From the start of the canyon thin patches of snow covered the dry streambed. Now below the cliffs, a little snow and ice blanketed the tops of some rocks, which required me to take extra care with each step.
As I slowly progressed through the frozen scenery, the sound of tumbling scree caught my attention. A hundred feet ahead, a small squad of Bighorn sheep crossed the canyon. They moved from the north cliffs to the south. There appeared to be a male with two mothers, and three or four younglings. Unfortunately I was in no good position for picture-taking at that moment. So instead here is another picture of the cliffs.
Over the last couple hours several of my toes had been slowly freezing, despite being protected by a double layer of socks. I had been stuck in the shadows all morning, but up on the northern scree slopes some sunlight bathed the rocks. I scrambled up there for the purpose of warming my feet. At moments like these I truly appreciate how the ancients learned to worship the Sun as a god.
During the course of my religious toe-warming experience, I once again heard rocks falling. Peering straight across the canyon at the opposite cliffs, I noticed those crazy sheep clinging to the rockface. This time I was in a position to snap a picture.
With warm toes, I proceeded back up the canyon, but decided to stick to the sunlight. So instead of following the main, unsunlit branch straight toward the impending headwall, I discovered a neat class 3 side gully among the northern slopes. This Sunlit couloir offered quite a display of colorful formations.

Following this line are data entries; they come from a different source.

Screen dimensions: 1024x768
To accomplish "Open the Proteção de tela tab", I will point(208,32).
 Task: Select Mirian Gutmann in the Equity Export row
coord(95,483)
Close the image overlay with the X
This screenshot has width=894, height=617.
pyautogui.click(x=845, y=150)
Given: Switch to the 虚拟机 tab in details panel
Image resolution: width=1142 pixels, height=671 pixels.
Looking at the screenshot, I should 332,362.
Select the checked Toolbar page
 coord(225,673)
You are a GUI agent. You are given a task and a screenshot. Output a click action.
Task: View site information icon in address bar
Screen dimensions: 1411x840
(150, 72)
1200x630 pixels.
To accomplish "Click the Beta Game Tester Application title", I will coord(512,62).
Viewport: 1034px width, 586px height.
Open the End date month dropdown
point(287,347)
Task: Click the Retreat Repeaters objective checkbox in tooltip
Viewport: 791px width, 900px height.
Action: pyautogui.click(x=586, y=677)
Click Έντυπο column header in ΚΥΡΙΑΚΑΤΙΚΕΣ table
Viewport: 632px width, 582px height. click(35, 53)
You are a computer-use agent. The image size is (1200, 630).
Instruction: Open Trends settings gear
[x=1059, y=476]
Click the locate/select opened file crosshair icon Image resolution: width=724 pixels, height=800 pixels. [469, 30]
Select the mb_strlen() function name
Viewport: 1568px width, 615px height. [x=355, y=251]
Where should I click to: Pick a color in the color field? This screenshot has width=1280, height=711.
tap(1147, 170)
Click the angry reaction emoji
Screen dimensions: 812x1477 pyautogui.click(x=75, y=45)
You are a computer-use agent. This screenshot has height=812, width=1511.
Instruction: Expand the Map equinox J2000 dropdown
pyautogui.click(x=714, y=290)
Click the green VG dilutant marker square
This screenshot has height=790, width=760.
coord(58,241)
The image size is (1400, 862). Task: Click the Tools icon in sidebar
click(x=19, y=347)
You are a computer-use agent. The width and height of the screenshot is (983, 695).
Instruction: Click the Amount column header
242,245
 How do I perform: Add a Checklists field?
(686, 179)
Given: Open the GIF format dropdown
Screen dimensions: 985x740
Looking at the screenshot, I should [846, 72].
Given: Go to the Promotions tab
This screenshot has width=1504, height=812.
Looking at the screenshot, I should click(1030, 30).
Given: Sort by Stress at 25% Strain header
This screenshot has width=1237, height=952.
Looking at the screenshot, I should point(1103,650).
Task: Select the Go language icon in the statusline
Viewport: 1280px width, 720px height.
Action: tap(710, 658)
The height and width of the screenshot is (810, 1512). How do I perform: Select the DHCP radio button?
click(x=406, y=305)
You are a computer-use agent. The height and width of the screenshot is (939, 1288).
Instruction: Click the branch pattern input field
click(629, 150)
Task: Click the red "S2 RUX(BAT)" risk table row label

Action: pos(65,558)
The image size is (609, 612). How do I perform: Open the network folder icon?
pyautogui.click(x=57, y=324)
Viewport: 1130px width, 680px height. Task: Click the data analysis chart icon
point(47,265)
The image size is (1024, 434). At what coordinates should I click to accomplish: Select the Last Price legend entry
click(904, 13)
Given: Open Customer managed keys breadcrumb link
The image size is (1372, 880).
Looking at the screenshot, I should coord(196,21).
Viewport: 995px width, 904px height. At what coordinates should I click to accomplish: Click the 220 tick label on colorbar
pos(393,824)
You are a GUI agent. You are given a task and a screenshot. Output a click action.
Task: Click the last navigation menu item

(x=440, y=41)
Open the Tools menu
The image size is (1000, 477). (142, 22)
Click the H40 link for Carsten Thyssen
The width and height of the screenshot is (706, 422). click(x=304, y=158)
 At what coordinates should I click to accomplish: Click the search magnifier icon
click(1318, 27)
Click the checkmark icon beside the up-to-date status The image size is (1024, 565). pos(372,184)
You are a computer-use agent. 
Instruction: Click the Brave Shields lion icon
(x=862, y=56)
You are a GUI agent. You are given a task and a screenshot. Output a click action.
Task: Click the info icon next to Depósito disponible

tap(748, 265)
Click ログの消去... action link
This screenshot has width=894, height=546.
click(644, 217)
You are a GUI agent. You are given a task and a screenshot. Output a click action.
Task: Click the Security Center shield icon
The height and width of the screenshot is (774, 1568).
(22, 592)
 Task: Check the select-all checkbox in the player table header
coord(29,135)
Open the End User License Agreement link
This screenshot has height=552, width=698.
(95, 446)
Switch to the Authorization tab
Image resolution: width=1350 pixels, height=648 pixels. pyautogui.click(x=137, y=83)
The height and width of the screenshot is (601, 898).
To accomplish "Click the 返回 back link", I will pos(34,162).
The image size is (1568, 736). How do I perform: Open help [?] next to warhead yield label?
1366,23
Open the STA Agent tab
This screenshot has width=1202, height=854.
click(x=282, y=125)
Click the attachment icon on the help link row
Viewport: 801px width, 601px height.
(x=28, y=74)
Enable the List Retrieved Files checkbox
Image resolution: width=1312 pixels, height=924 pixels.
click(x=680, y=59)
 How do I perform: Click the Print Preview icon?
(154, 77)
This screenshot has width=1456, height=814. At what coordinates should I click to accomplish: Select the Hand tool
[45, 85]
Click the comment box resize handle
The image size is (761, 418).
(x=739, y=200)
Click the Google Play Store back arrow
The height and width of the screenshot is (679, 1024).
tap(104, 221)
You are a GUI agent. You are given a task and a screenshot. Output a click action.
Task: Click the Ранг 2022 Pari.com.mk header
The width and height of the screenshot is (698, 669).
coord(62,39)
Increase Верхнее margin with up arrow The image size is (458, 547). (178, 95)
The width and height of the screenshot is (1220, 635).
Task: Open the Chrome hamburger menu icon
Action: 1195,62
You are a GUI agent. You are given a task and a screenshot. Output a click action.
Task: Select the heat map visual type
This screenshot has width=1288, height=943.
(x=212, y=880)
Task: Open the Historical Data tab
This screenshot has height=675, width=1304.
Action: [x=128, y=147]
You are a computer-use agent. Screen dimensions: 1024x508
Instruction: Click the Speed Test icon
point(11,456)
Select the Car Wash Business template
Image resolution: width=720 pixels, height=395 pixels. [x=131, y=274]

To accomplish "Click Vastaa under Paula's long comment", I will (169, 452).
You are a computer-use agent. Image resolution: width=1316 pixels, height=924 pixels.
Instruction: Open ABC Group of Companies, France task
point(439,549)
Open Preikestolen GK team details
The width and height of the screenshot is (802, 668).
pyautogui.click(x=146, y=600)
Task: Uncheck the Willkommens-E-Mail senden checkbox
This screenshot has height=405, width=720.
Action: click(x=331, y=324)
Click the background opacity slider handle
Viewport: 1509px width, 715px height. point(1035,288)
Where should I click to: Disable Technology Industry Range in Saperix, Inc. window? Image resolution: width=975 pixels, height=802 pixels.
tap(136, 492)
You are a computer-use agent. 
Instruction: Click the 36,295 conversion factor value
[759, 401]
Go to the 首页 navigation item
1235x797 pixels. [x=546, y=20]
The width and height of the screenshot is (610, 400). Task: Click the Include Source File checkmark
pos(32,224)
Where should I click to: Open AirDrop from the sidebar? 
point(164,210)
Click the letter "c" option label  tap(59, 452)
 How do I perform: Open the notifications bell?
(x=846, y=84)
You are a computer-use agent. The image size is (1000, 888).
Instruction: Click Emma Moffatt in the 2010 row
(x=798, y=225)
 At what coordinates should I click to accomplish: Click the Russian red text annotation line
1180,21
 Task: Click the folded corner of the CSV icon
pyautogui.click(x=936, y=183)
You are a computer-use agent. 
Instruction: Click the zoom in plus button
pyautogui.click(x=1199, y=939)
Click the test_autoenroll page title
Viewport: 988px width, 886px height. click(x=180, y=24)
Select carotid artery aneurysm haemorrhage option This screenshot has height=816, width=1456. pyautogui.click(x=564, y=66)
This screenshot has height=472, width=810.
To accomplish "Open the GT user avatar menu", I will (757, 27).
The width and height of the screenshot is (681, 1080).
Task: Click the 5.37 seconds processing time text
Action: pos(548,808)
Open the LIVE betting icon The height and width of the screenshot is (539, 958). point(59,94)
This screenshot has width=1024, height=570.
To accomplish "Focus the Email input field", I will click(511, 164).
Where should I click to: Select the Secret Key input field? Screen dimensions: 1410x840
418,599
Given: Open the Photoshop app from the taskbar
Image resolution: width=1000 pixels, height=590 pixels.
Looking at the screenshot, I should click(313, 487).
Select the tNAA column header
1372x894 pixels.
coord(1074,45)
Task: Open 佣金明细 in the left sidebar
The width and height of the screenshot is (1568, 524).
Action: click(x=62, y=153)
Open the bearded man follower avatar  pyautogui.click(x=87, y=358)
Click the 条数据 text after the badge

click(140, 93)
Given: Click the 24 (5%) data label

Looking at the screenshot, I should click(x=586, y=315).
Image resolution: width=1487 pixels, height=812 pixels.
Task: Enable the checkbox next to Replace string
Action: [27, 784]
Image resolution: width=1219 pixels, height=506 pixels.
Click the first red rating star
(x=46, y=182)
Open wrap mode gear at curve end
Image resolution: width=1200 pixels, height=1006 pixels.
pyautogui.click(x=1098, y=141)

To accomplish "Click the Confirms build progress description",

Not being in the best health right now, I was quickly becoming exhausted after many hours climbing this boulder-filled canyon in sub-freezing weather. And now the steepness of Sunlit gully seemed intent on stopping me in my tracks.
It was already 1:30pm, and I probably had five hundred feet of climbing remaining before Ontario Peak. The way up was clear but super steep, and at my tortoise-like pace who knows when I would have finished. Plus I didn't have spikes, so descending via trails from Ontario could have gone badly if there was much ice. Besides I needed to be back at the car by no later than 6pm. I simply had to turn around.
While grinding to a halt in the gully, I did take notice of the wonders of nature. It's not every day that you stumble upon a rock and a tree engaged in amorous activity.
And whenever you are high up on a mountainside, there usually can be found a nice view.
Rather than descend the same gully, I contoured over to the adjacent one, which had a better view of the headwall.
It took some effort to slowly drop down a network of gullies back to the main branch, but I finally made it back to the car by 5:30pm.